▸ **VORGEGEBENER TEXT**:
_ _ _ _ _
Bisherige Studien legten nahe, dass nur zwei RNA-Bindedomänen in Staufen2, nämlich dsRBD 3 und 4, für die Bindung zuständig sind. Trotzdem gelang es bis jetzt nicht, die für den RNA-Transport notwendige stabile Bindung im Reagenzglas nachzustellen. „Dieses Problem ist nun gelöst“, sagt Niessing, „denn nun ist klar, dass dsRBDs 1 und 2 ebenfalls für eine stabile Bindung notwendig sind. Mit Hilfe verschiedener strukturbiologischer und biophysikalischen Techniken konnten wir das Verhalten von dsRBD 1 und 2 aufzeigen“. „Hier wurde ersichtlich, dass Staufen2 seine Ziel-RNAs auf viel komplexere Art als bisher angenommen erkennt“, fügt Dr. Simone Heber, Erstautorin des Artikels und Postdoc am STB, hinzu. „Staufen2 tastet seine Transskripte nämlich insgesamt mit vier RNA-Bindedomänen ab und bindet daran“. Die Studie erfolgte in enger Zusammenarbeit mit Prof. Michael Sattler, Direktor des STB und Leiter des NMR-Zentrums des Helmholtz Zentrums München und der Technischen Universität München sowie mit Dr. Anne Ephrussi, Head of Unit „Developmental Biology“ am EMBL Heidelberg.
Das Staufen2-Protein ist wichtig für die Bildung unserer Erinnerung und unseres Gedächtnisses. Dieser Vorgang ist bis heute nicht gut verstanden. In einer alternden Gesellschaft ist die Forschung zu diesem Thema von zentralem Interesse, da sie hilft, die molekularen Grundlagen und Prinzipien von Lernen und Erinnerung besser zu verstehen.
Das Projekt findet im Rahmen der DFG-geförderten Forschungsgruppe FOR2333 statt. Die erfolgreiche Finanzierung der Forschungsgruppe in der zweiten Förderperiode ist im März 2019 verkündet worden. Das Wissen über die Funktion von Staufen2 trägt erheblich zum allgemeinen Verständnis von RNA-Transport in höheren Organismen bei. Eine Funktion, die auch für die Stammzellforschung von großem Interesse ist. So kollaboriert das Wissenschaftsteam um Niessing auch mit Kolleginnen und Kollegen des Instituts für Stammzellforschung (ISF).
_ _ _ _ _
▸ **VERFÜGBARE ZEILEN**:
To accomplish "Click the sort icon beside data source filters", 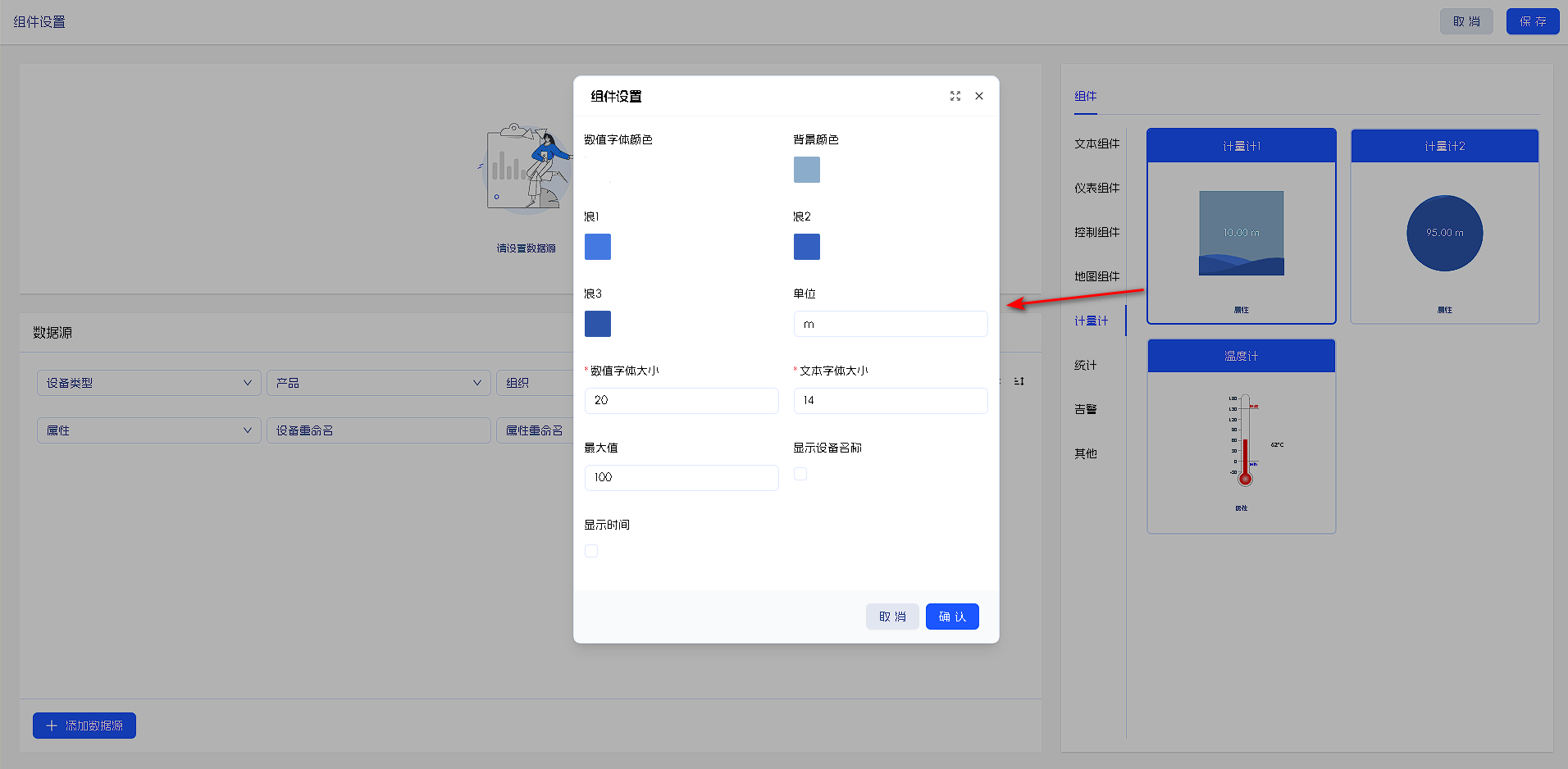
_ _ _ _ _
Welche zwei RNA-Bindedomänen von Staufen2 galten laut dem Text über das Protein Staufen2 nach bisherigen Studien als allein für die Bindung zuständig?

▸ **ANTWORT**: dsRBD 3 und 4